Schilcote, by a timed tower farm, are you thinking along these lines? The inner fortress exports the season (by inner-fortress clock, I suppose, or just by the Z screen) to the outer fortress. The outer fortress, when the clock flag is recognized as properly triggered, say once every two years or however long it takes shrubs to grow into trees (caps), sends a signal back to the inner fortress to designate an area for tree-cutting. (If the game required additional muddying because tiles dry out (I don't think they do), the outer fortress could use the timer signal to open floodgates, etc.)
This is really incredibly clunky and complicated, of course. (Yay!) There's different levels of clunkiness: (i) you manually do all this inside a single fortress just by spotting that it's time to cut again (very easy and natural); (ii) you set up a clock etc. inside a single fortress timed to open a floodgate or somesuch; (iii) you run this process through an external dorfputer fortress, which is passed signals from the inner fortress, and basically behaves more like the first option, (i) above, such that the external fortress "recognizes" when it's time to do things, and, say designates an area for cutting.

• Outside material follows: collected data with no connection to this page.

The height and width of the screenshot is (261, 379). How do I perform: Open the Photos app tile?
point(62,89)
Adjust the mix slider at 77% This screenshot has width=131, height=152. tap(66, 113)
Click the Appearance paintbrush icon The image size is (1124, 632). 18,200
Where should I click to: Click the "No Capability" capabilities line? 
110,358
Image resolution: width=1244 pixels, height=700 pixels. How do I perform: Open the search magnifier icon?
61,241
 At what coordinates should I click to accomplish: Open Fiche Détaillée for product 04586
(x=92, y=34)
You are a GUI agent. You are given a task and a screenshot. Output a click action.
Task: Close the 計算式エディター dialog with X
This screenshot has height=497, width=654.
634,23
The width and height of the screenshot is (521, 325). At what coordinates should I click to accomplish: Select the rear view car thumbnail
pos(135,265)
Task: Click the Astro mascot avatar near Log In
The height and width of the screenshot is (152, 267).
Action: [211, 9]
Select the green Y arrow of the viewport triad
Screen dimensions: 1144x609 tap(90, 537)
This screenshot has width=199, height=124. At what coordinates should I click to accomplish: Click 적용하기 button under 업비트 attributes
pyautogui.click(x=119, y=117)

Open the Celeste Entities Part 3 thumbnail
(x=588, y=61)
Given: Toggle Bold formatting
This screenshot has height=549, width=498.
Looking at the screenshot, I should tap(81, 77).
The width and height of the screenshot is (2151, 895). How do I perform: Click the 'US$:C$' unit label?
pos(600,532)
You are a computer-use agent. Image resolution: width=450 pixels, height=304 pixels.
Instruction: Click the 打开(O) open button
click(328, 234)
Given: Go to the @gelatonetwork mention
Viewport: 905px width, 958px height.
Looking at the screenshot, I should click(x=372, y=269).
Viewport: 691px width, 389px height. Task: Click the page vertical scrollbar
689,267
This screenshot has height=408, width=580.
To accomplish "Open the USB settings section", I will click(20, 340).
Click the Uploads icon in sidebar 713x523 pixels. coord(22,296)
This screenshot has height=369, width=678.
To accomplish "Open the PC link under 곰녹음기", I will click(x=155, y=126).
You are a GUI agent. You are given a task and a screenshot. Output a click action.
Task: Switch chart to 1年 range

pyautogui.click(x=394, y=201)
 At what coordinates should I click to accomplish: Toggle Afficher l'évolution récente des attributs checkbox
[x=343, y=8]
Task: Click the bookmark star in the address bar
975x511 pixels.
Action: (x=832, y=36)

The difference is that, in some meager sense, option (iii) is like artificial intelligence, trying to figure out how to run a game (a game which is separate from itself), whereas (ii) is "just" a game, where you stay in context, and imagine dwarves making machines to do things for them. In option (ii), the dwarves build a computer they use themselves; in option (iii), the dwarves build a computer which controls a game that you can imagine them looking at and laughing from outside. ("Mini-dwarves!")
I find this pretty interesting!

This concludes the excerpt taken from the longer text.